Whey Protein de 4 marcas são banidos do Brasil pela Anvisa — Entenda o que aconteceu


Data da notícia: 22 de agosto de 2025
A Agência Nacional de Vigilância Sanitária (Anvisa) proibiu a fabricação, comercialização, importação e publicidade de suplementos alimentares de quatro empresas. A seguir, entenda os motivos e medidas recomendadas para quem consumia ou pretendia consumir esses produtos. 



1. Quais marcas foram banidas e por quê?


  • Floral Ervas do Brasil Ltda
    Produtos afetados: Magnésio Dimalato, Magnésio Quelato, Expectos Mel, Lipo Magre, Max Beauty, Gestlac, Max Neural e Digestvit.
    Motivo: Ausência de estudos de estabilidade e uso de promessas com tom terapêutico enganosas. 

  • Gold Suplementos Ltda (marca Gold Labs/Bariatric)
    Motivos: Falta de registro sanitário, presença de substâncias proibidas, alegações terapêuticas falsas e casos relatados de reações adversas graves. 

  • Cooperativa de Produtores Rurais de Presidente Tancredo Neves (Coopatan)
    Produto afetado: lote da Goma Hidratada Ekobom
    Motivo: sinais de contaminação — inclusive embalagens estufadas. 

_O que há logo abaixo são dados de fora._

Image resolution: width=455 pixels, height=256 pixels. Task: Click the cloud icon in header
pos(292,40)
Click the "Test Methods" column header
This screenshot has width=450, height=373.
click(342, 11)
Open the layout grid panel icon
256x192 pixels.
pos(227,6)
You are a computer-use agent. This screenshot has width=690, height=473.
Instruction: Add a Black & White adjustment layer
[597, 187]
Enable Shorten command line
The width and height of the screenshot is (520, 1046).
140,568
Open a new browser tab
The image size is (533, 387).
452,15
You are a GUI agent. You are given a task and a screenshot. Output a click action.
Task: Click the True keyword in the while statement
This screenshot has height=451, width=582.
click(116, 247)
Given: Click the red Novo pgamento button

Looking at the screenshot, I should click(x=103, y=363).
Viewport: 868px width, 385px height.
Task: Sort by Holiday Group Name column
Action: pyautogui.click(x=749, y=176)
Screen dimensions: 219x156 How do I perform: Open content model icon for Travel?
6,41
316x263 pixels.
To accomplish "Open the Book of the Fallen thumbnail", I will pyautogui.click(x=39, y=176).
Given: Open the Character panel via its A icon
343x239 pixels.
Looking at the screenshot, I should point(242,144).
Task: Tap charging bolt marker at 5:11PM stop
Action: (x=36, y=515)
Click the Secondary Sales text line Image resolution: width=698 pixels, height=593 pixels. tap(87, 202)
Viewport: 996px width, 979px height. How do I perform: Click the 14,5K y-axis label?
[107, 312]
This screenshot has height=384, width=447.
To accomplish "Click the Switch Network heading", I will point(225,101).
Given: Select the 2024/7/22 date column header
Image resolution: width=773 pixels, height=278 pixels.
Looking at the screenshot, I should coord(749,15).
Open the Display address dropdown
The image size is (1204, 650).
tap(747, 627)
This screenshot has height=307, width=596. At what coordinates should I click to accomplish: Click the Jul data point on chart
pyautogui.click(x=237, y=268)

  • Sunfood Clinical Brasil Indústria e Comércio (marca Nutrivitalle)
    Motivo: fabricação sem licença, ingredientes não autorizados e ausência de registro sanitário. 



2. O que a Anvisa orienta?


Se você adquiriu ou está utilizando algum desses suplementos, a Anvisa recomenda:

  • Interrompa imediatamente o uso.

  • Procure atendimento médico caso apresente sintomas adversos.

  • A agência informa que seguirá fiscalizando e investigando novas empresas suspeitas.



3. Quem está por dentro? O que dizem os especialistas — e o público?


Embora ainda não existam relatos amplamente documentados em fóruns especializados sobre essas marcas específicas, discussões passadas (como as sobre hipercalóricos mascarados de whey ou falsificação de tabela nutricional) já destacavam a importância da atenção aos rótulos. Relatos em comunidades como r/Maromba alertavam para práticas como:

“Se tiver mais carbo do que proteína é hipercalórico.”
— Observação de consumidor sobre produtos mal rotulados. 

“O scoop parece uma pá de criança brincar na areia de tão grande.”
— Crítica ao excesso de volume em pó, com pouco teor de proteína efetiva.

Esses comentários evidenciam um histórico de falta de transparência e preocupação do consumidor com a real composição dos suplementos.



4. Como evitar riscos futuros?


  • Verifique se o suplemento possui registro ativo na Anvisa — consulte o site oficial da agência, buscando o nome do produto ou da empresa.

  • Desconfie de promessas milagrosas ou terapêuticas, como “cura”, “emagrecimento rápido” ou “resultados garantidos em X dias”.

  • Compare os valores nutricionais: um whey de verdade costuma ter boa proporção de proteínas por dose (por exemplo, mais de 20 g), sem exagero de carboidratos. 

  • Busque referências confiáveis, como laudos técnicos independentes (ex. ABENUTRI), e avalie a metodologia empregada nos testes. 



A proibição da Anvisa reflete sua missão de proteger a saúde pública com base em critérios técnicos — e também um alerta claro para os consumidores: produtos sem aprovação regulatória ou com alegações inconsistentes merecem total desconfiança. Sempre priorize marcas com histórico confiável, rótulo claro e respaldo técnico.